Greg Strand is EFCA executive director of theology and credentialing, and he serves on the Board of Ministerial Standing as well as the Spiritual Heritage Committee. He and his family are members of Northfield (Minnesota) EFC.
Humility is the mark of the Christian. Pride is the mark of the enemy, and the one (a person, not a thing) who God opposes: “God opposes the proud, but gives grace to the humble” (Jms. 4:6; 1 Pet. 5:5; cf. Ps. 138:6; Prov. 3:34).
God is not simply neutral to the sin of pride. Pride is not a sin God passively overlooks. Rather, he actively opposes the proud. While actively opposing the proud, he gives grace to the humble. Humility is a mark of the gospel bearing fruit in a person's life. Humility manifests God's work which leads to God giving grace, since it reflects a life lived in trust and dependence on God, recognizing that "apart from me [Christ] you can do nothing" (Jn. 15:5).
Humility, trust and dependence reflect walking worthy of the gospel of Jesus Christ (Phil. 1:27) and are evidences of life in the kingdom of God. There is no place for pride and arrogance in the life of the Christian or in Christian ministry. This sin speaks and acts absolutely contrary to God and his grace. Pride is the chief mark of sin, Satan and life in this fallen world, the kingdom of man.
There is no way the proud will flourish and ministries in which the proud lead or are a part of will flourish in the true sense of being an offering and a sacrifice that honors and glorifies God. This is not to say that there will be no fruit. But often that fruit is discerned from the human perspective, which means it is plastic fruit that looks real, but it is not real fruit. The other thing to remember is that God is sovereign and he causes all things to work together for his glory and our good, and this in spite of the proud.
Erik Raymond, You Cannot Domesticate Pride, writes of the deadly effects of pride. He does so through a story he read of a person who attempted to domesticate his boa constrictor. He would show off this snake and the relationship he had with it. Until one time, and that is all it took, things went wrong. The snake wrapped around his neck, and soon thereafter he was dead.
Raymond concludes that many Christians approach sin, especially pride in this way. They think pride can be managed, domesticated. However, notes Raymond, “pride is not something to be handled. It is not for you. It opposes and destroys.” He writes,
The subtle seeds of pride grow an oak of self-worship in the heart. Nebuchadnezzar did not build a 40′ statue demanding worship of him on the first day of office, but in due time it made sense for him to do this. It was the incremental footpath of pride.
Solomon didn’t allow in the worship of false gods on day one. However, it was the slow leak of idolatry and pride as his heart fastened itself to foreign women and fame that changed the temperature of Israel’s worship, leading them to a divided kingdom.
Even Judas didn’t envision the full ramifications of his desire for money and freedom. We know this when his plan finally materialized and boa constrictor of guilt tightened upon him. He was overwhelmed and undone.

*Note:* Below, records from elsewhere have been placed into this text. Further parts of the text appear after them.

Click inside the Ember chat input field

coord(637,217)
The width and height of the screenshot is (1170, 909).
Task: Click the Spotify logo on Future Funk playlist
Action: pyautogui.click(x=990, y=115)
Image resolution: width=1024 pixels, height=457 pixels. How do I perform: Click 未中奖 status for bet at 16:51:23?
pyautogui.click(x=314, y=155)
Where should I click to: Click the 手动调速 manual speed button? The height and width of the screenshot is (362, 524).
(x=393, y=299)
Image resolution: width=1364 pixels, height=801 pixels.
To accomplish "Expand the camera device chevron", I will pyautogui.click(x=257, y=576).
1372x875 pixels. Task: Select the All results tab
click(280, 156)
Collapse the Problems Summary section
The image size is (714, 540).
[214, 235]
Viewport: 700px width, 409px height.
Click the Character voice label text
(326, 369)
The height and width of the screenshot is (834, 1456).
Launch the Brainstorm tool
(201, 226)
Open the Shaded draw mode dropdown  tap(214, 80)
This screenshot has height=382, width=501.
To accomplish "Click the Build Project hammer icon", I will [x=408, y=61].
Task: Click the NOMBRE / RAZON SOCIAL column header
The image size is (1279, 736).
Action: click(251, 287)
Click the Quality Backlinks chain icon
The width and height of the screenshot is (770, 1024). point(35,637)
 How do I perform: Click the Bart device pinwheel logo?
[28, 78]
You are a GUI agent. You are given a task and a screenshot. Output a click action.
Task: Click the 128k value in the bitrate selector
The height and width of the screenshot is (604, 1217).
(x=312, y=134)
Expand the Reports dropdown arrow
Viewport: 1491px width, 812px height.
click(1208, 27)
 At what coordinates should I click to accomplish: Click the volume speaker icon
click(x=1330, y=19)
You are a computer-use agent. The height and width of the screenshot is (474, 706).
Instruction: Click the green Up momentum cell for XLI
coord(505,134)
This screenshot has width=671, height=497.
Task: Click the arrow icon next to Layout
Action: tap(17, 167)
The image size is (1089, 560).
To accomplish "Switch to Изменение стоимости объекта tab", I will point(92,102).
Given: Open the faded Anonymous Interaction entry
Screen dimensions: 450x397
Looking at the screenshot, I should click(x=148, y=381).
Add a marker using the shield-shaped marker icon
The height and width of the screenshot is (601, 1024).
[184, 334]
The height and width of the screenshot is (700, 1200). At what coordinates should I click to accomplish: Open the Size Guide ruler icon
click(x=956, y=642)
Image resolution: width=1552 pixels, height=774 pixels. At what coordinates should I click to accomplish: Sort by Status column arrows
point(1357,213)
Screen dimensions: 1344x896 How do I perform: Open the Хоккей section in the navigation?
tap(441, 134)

It was pride that emboldened Satan in the garden and induced Eve to sin. It is pride that subtly elevates self against God. It is pride that hatched and accomplished the death of Jesus.
Pride is not something to take lightly. It is something to be identified and mortified. That is, we as Christians are to be aware of our susceptibility to it, search our hearts for it, and actively work to remove it through repentance and faith in Christ.
Let’s remember, dear friends, “God opposes the proud, but gives grace to the humble.”